Could you print every line from the first one of the records below through the line containing "Expand the Mobile", with both included and nothing else?

Dataset entries

=== Begin Enclosure ===

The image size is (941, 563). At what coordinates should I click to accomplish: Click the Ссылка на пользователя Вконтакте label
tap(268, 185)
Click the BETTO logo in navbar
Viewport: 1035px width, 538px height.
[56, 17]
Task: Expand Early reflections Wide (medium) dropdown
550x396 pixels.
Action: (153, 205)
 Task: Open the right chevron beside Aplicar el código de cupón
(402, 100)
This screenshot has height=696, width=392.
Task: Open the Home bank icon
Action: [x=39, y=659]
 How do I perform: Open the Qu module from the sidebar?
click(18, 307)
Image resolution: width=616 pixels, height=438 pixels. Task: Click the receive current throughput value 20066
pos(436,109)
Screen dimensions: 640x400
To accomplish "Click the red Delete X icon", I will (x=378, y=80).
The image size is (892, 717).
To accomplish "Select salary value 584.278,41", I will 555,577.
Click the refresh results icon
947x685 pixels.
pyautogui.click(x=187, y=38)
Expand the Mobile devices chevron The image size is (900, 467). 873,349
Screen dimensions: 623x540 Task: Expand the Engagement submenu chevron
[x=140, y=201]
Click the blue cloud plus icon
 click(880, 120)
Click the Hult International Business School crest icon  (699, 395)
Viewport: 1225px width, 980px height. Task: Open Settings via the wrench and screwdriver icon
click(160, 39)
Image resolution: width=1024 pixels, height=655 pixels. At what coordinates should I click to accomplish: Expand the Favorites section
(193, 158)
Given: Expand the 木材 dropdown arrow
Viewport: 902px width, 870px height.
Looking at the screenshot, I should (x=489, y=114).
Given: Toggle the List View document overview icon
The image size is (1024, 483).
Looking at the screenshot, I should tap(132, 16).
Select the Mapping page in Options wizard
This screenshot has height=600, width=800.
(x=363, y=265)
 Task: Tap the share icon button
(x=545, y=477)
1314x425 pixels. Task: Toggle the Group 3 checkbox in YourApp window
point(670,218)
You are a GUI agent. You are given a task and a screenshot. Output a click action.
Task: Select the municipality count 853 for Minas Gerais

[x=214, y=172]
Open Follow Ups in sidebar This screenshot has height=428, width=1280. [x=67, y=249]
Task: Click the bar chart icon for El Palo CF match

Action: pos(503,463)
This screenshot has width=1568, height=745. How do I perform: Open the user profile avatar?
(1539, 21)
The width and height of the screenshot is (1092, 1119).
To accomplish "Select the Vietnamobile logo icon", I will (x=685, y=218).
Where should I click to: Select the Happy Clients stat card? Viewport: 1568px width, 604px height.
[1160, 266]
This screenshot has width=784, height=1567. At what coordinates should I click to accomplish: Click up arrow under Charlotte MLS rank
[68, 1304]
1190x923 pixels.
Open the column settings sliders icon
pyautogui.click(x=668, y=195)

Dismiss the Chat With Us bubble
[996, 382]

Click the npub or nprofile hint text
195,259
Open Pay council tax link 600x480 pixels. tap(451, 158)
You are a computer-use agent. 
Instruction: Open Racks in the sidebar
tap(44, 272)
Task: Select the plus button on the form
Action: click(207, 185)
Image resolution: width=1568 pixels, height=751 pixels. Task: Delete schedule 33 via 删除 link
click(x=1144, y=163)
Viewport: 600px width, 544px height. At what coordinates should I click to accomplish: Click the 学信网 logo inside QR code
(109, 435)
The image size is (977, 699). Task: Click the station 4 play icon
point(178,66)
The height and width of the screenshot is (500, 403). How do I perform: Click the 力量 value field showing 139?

=== End Enclosure ===

:: ANSWER TO THE EXERCISE ::
The image size is (941, 563). At what coordinates should I click to accomplish: Click the Ссылка на пользователя Вконтакте label
tap(268, 185)
Click the BETTO logo in navbar
Viewport: 1035px width, 538px height.
[56, 17]
Task: Expand Early reflections Wide (medium) dropdown
550x396 pixels.
Action: (153, 205)
 Task: Open the right chevron beside Aplicar el código de cupón
(402, 100)
This screenshot has height=696, width=392.
Task: Open the Home bank icon
Action: [x=39, y=659]
 How do I perform: Open the Qu module from the sidebar?
click(18, 307)
Image resolution: width=616 pixels, height=438 pixels. Task: Click the receive current throughput value 20066
pos(436,109)
Screen dimensions: 640x400
To accomplish "Click the red Delete X icon", I will (x=378, y=80).
The image size is (892, 717).
To accomplish "Select salary value 584.278,41", I will 555,577.
Click the refresh results icon
947x685 pixels.
pyautogui.click(x=187, y=38)
Expand the Mobile devices chevron The image size is (900, 467). 873,349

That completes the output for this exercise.